The show spends its time getting us acclimated to the situation as you’d expect, seeing how the daily life goes, the quirks of the various staff members and the nature of the inn itself. Thankfully, nobody here is truly quirky in a way that makes them annoying or over the top, and instead we get a show that’s pretty firmly grounded in reality. Ohana’s acceptance into things isn’t difficult overall, though most of the trouble comes from Minko and a good helping from her grandmother who simply has issues with her through her own daughter. But like any show of this nature, you know those barriers will start coming down eventually through more and more interaction, and that’s nicely done here as we see Ohana trying her best, but doing it in a restrained kind of way, yet still causing problems as she goes because of her lack of thinking some things through. It’s predictable of course, but it’s executed well and it left me enjoying Ohana more than I thought I would and wanting to see more of how these relationships will develop, especially since there’s some nice things to be done with the past.

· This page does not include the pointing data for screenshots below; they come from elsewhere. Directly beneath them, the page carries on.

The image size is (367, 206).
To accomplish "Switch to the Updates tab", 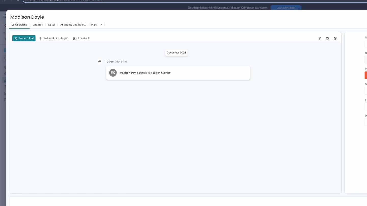I will [37, 25].
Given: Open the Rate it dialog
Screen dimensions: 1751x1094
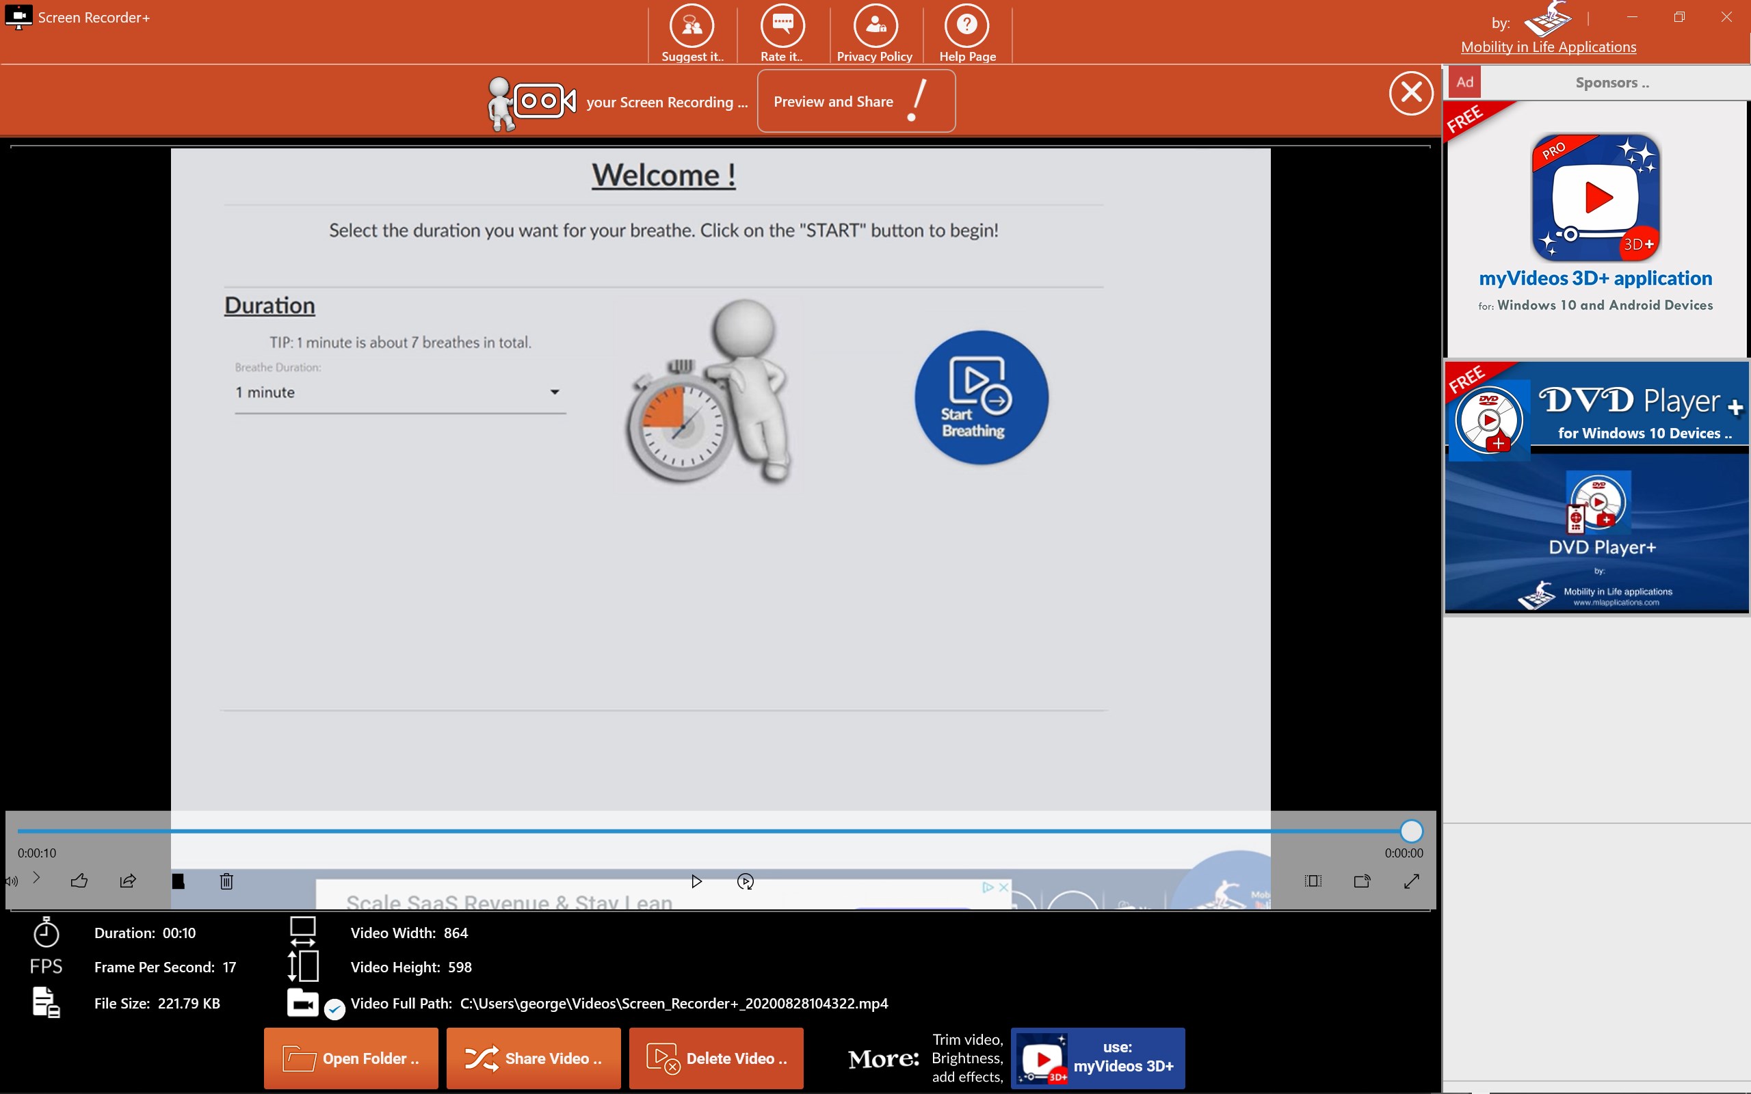Looking at the screenshot, I should pos(782,27).
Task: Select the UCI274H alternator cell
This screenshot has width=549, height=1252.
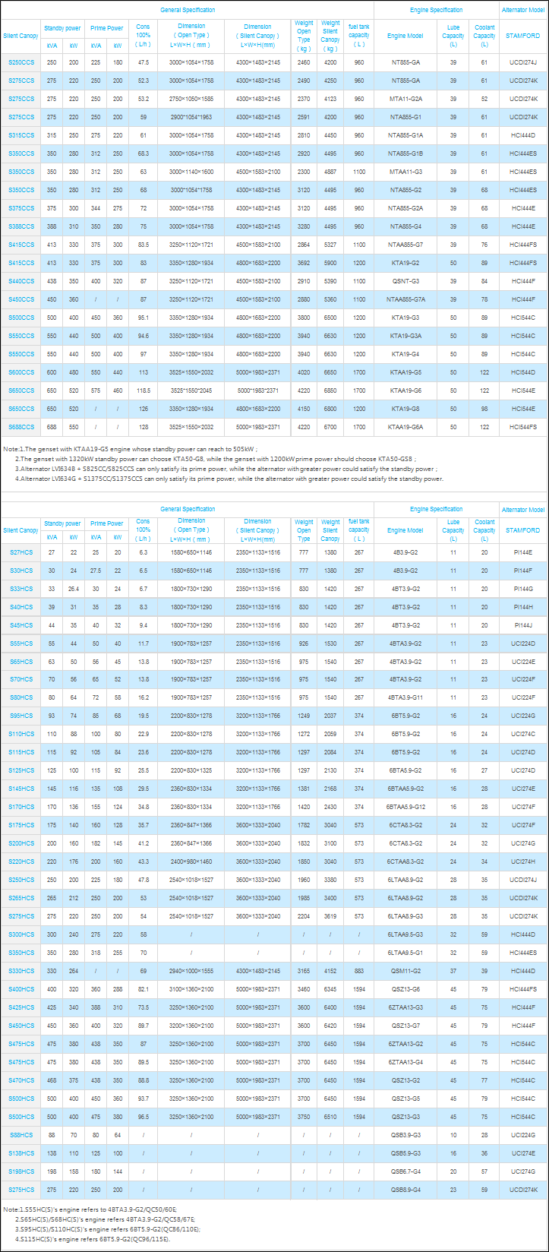Action: click(x=522, y=862)
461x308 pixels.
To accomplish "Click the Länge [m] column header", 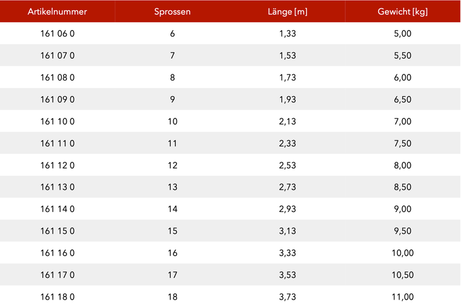I will [288, 12].
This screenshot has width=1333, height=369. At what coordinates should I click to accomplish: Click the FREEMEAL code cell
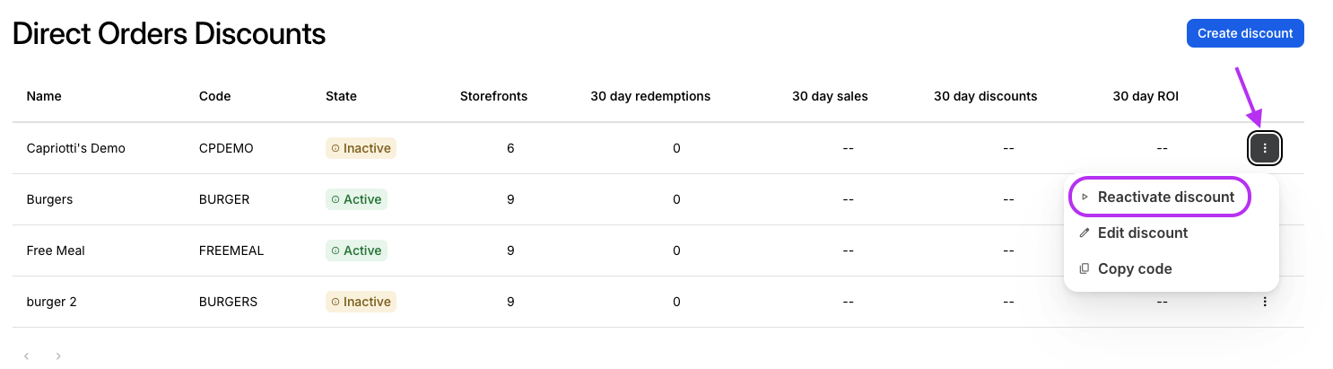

And that’s what really got me more interested as it went along. While we have some decent things done with the grandmother that has Ohana trying even harder, it’s when Ohana goes back to Tokyo to confront her mother over an issue that starts to shine more. The two have a complicated relationship, which we saw from the get go, but there’s a lot of underlying things as well that finally come out. Their relationship isn’t an easy one, though her mother wants it to be, so seeing it dealt with works well. We also get to see Ohana struggle with some unrealized feelings as she left a friend in Tokyo who was interested in her but she didn’t quite get it and is unsure of where their relationship stands, which is an undercurrent of material prior to her return there as she doesn’t know how to deal with him on the phone or through texting. It has some surprisingly good moments and left me enjoying it a good deal since his situation changed while she was away as well, though it’s someone else that confronts her on it.
With the first half of the series in this collection, Hanasaku Iroha does a lot of things right and hits some good notes as it deals with mildly complicated characters. Hewing to a realistic tone for things rather than over the top humor and characters, we get a show that’s well animated with lots of detail and a great setting that lets the people involved deal with changes, from new people arriving, the difficulties of running an inn like this in this day and age and relationship issues that range between friends, families and coworkers. Hanasaku Iroha is a fairly mellow series overall, but not one where nothing happens and it’s just a day by day experience of fluff. There’s some good drama, some good growth and characters that have interesting situations that makes for difficult choices to be made along the way.
Japanese PCM 2.0 Language, English Subtitles, Clean Openings and Endings, Japanese Trailers
Content Grade: B
Audio Grade: B+
Video Grade: A-
Packaging Grade: A-
Menu Grade: B
Extras Grade: B-
Released By: NIS America
Release Date: April 16th, 2013
Running Time: 308 Minutes
Video Encoding: 1080p AVC
Aspect Ratio: 1.78:1 Widescreen
Sony KDS-R70XBR2 70″ LCoS 1080P HDTV, Sony PlayStation3 Blu-ray player via HDMI set to 1080p, Onkyo TX-SR605 Receiver and Panasonic SB-TP20S Multi-Channel Speaker System With 100-Watt Subwoofer.